Supplied material section start
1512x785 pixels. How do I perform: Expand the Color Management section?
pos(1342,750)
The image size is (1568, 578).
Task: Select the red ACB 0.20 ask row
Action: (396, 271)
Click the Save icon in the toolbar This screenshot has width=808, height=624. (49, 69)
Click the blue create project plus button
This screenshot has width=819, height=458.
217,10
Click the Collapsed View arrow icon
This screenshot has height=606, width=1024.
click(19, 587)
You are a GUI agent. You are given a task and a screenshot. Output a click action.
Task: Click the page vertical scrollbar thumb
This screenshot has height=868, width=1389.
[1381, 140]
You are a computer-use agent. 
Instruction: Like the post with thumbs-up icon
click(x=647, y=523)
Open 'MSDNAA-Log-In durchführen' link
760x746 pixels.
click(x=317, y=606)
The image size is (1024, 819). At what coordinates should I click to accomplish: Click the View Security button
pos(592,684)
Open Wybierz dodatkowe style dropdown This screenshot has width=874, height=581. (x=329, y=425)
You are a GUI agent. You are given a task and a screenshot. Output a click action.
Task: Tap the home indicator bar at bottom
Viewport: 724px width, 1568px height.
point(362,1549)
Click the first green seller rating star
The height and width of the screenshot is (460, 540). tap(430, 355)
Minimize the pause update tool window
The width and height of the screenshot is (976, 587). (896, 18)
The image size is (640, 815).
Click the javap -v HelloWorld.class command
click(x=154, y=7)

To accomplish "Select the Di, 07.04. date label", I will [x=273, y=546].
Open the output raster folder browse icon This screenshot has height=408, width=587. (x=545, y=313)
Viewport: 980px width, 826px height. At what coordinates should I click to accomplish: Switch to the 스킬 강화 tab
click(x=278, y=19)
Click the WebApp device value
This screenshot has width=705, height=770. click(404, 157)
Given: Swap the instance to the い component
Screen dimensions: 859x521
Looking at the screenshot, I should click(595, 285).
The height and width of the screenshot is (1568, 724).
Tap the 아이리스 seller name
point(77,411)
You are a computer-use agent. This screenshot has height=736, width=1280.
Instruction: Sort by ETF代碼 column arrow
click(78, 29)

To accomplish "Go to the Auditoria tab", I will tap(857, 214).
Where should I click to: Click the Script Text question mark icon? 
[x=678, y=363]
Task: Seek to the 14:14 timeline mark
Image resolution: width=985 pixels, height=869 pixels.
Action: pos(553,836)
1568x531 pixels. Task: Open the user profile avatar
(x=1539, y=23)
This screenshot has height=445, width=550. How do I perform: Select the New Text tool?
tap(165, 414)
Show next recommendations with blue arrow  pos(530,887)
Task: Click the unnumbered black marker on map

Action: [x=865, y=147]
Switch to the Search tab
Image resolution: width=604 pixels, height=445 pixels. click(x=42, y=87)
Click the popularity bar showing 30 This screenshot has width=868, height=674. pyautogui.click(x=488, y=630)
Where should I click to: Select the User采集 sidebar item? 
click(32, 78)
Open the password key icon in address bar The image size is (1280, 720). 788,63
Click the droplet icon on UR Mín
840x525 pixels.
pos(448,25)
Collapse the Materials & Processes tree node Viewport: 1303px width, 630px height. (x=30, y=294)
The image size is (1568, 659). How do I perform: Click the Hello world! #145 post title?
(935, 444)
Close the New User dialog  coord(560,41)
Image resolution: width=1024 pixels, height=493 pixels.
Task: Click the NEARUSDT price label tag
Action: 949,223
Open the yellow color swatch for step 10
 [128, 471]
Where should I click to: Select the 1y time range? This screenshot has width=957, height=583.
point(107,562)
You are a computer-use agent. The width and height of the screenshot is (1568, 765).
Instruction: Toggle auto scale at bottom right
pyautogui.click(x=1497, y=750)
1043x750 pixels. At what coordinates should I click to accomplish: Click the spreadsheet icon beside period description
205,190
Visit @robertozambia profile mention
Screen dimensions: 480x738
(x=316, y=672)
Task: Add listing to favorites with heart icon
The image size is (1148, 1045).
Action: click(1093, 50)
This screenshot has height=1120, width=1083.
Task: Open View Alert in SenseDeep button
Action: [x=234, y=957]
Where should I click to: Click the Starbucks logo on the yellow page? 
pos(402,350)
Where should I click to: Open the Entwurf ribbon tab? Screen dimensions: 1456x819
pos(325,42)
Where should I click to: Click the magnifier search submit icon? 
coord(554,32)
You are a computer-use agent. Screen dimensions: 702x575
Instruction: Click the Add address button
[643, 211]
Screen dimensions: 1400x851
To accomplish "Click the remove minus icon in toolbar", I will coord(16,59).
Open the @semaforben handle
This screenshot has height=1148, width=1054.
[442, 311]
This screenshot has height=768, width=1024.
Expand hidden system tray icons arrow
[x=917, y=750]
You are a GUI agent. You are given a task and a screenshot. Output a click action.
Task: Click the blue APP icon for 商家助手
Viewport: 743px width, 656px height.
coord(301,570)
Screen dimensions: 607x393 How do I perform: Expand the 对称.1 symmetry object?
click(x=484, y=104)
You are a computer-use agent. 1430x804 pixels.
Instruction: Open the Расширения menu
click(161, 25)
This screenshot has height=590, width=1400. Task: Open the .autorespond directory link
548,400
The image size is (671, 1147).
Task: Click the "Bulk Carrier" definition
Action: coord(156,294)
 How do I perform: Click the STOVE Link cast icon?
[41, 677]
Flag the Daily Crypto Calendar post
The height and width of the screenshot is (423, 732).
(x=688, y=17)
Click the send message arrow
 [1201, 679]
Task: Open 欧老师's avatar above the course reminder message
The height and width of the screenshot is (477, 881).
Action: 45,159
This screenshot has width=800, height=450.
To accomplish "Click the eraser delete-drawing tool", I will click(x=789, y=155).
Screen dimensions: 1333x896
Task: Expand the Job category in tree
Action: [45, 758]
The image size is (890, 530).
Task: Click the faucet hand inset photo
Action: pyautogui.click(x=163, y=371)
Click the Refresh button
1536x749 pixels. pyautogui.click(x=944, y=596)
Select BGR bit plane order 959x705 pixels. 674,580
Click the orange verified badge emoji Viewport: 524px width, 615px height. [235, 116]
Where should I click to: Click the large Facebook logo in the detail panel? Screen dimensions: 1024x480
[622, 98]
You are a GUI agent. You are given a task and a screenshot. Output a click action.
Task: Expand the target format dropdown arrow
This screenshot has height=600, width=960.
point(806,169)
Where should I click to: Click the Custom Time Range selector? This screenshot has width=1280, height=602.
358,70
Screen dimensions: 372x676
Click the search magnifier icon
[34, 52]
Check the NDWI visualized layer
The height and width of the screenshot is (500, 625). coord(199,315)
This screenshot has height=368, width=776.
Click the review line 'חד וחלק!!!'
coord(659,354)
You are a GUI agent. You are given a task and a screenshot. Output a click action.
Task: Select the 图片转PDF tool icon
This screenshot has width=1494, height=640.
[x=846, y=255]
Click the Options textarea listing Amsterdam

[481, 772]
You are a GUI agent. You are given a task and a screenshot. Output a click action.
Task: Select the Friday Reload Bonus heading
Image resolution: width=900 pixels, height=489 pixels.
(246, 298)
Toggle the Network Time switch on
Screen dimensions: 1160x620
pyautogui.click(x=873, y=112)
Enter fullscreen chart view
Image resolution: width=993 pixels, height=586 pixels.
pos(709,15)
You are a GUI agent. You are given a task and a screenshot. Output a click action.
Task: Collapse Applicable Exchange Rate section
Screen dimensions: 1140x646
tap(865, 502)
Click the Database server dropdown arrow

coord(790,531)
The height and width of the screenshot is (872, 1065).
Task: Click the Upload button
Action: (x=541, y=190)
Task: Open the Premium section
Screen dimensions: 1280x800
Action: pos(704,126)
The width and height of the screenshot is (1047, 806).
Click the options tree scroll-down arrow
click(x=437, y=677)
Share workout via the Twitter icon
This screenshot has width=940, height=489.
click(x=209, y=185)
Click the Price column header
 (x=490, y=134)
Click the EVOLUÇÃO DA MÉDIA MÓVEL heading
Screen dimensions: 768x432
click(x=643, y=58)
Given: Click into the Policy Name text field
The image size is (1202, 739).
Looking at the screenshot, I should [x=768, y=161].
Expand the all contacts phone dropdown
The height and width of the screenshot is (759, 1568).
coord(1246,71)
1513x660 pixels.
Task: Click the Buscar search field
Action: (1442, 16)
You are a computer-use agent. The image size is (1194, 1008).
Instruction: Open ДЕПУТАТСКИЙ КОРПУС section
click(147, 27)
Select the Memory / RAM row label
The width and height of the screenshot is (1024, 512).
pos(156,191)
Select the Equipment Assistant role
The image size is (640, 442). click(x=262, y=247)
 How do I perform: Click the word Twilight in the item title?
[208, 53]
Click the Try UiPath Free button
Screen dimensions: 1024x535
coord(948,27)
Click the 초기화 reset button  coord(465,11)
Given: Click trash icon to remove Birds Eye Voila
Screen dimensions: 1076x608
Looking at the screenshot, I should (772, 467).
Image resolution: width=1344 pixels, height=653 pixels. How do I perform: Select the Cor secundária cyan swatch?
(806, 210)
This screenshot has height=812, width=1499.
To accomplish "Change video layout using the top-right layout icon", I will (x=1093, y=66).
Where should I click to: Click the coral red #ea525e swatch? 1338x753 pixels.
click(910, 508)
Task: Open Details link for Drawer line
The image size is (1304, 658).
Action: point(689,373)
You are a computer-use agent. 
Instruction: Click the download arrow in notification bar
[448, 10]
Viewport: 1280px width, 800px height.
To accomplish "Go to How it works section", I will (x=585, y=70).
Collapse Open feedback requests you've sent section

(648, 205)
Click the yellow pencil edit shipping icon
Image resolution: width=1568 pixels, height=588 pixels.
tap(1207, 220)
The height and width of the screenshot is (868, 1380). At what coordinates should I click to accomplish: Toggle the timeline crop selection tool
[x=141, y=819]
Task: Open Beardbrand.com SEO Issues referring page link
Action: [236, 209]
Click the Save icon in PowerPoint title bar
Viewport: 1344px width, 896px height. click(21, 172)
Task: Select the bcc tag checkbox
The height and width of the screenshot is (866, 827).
Supplied material section end
__Requirement__
From the entries above, restate word for word the lines from the line containing "Task: Click the unnumbered" to the line containing "Click the popularity", both ends included, and nothing more.

__Output for this exercise__
Task: Click the unnumbered black marker on map

Action: [x=865, y=147]
Switch to the Search tab
Image resolution: width=604 pixels, height=445 pixels. click(x=42, y=87)
Click the popularity bar showing 30 This screenshot has width=868, height=674. pyautogui.click(x=488, y=630)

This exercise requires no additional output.